It wasn’t specific, she didn't hint at anyone, and it was a safe, calm answer.
Or so she thought.
Later, when they were back at the Apartment
They had barely kicked off their shoes when Jan shouted from the couch.
“OH. MY. GOD. JANE.”
Jane froze. “What?”
Aye turned her phone screen around to show her open TikTok, and there was an edit, a split screen.
On the left: Jane saying, “someone caring, mature… someone who could walk beside me.”
On the right: Kao Supassara looking stunning in her latest drama, smiling softly, wrapping an arm protectively around a co-star.
The caption under the edit read: “Jane from Sizzy basically describing Kao??? HELLO???”
The comments were exploding.
“KAOJANE NATION RISE”
“Jane is down BAD, you can’t convince me otherwise.”
“This is the crossover we never expected???”
Jane felt her soul leave her body. Heat flooded her cheeks, her ears were ringing, like she'd just stepped off stage. She snatched for the phone, but Aye yanked it away, giggling.
“Oh my god-TURN IT OFF!” she shouted, reaching for the phone while Aye dodged her swings.
But she couldn't do anything as more edits and more clips were surfacing one after another, like a wave that was about to bring a tsunami. The ship name is trending again.
Ciize was wheezing. “Jane… I didn’t know your ideal type was literally Kao.”

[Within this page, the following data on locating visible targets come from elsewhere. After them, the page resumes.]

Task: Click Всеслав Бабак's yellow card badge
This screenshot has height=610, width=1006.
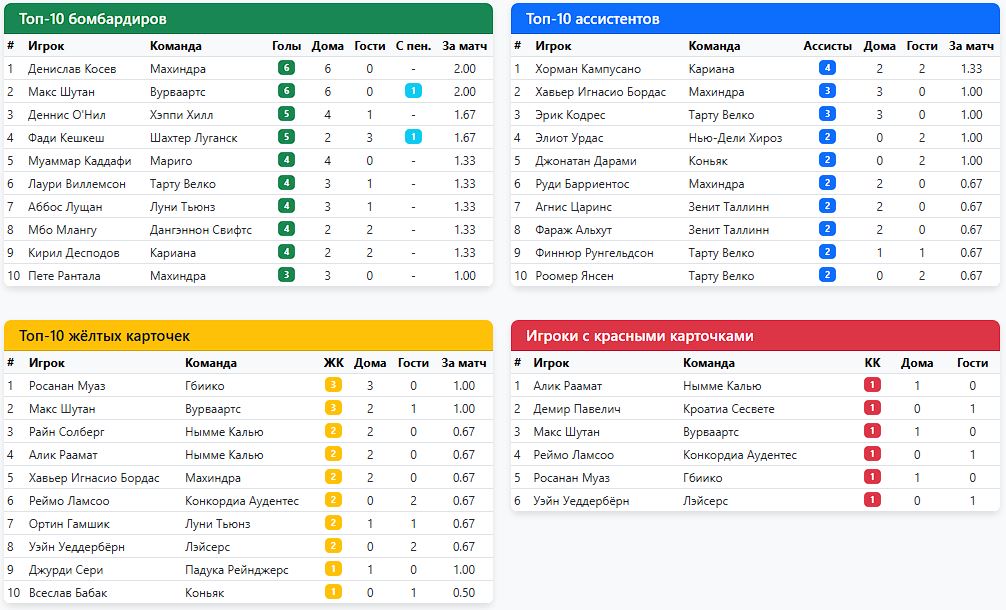Action: coord(333,592)
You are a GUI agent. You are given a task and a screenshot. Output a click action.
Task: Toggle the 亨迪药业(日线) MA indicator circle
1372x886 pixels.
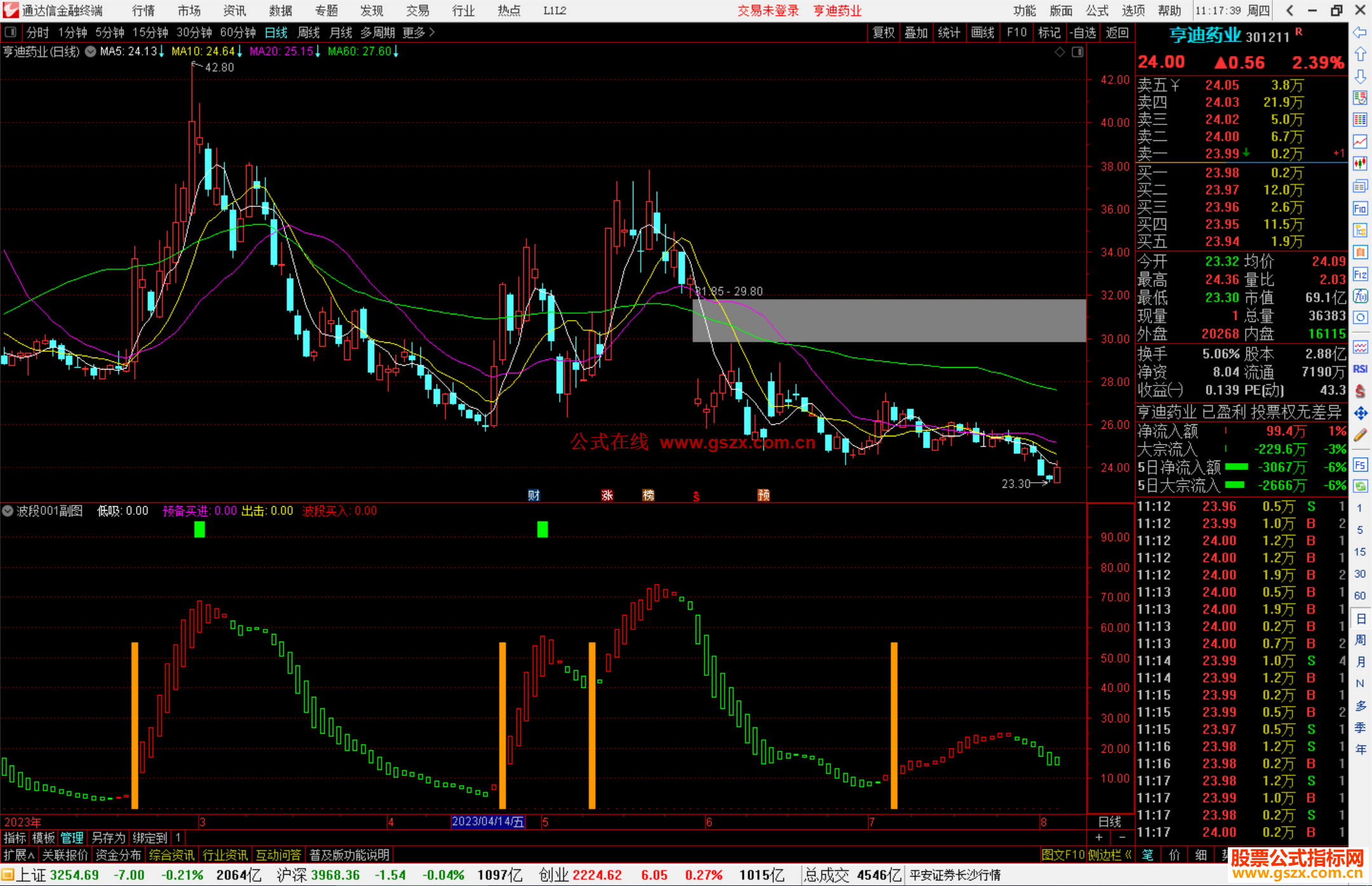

“It’s NOT.” Jane’s ears were on fire. “I just said a normal answer! She’s just-she’s just a respected actress! A national treasure! I admire her! ADMIRE!” Her voice cracked a little, mind racing to that slow-motion clip from last night, Kao's eyes pulling her in like gravity.
Aye leaned in with a smirk. “So you admire her maturity, hm?”
Jane threw a pillow at her so hard that it knocked over a plushie.
Jan pulled up another edit. “Okay, but look at this one- the way your quote matches Kao’s aesthetic…”
Jane screamed into another pillow. “Please let the earth open up and swallow me.”
“Nope,” Aye said cheerfully. “KaoJane is trending again. This is too fun, we never had this fun with a rumor before.”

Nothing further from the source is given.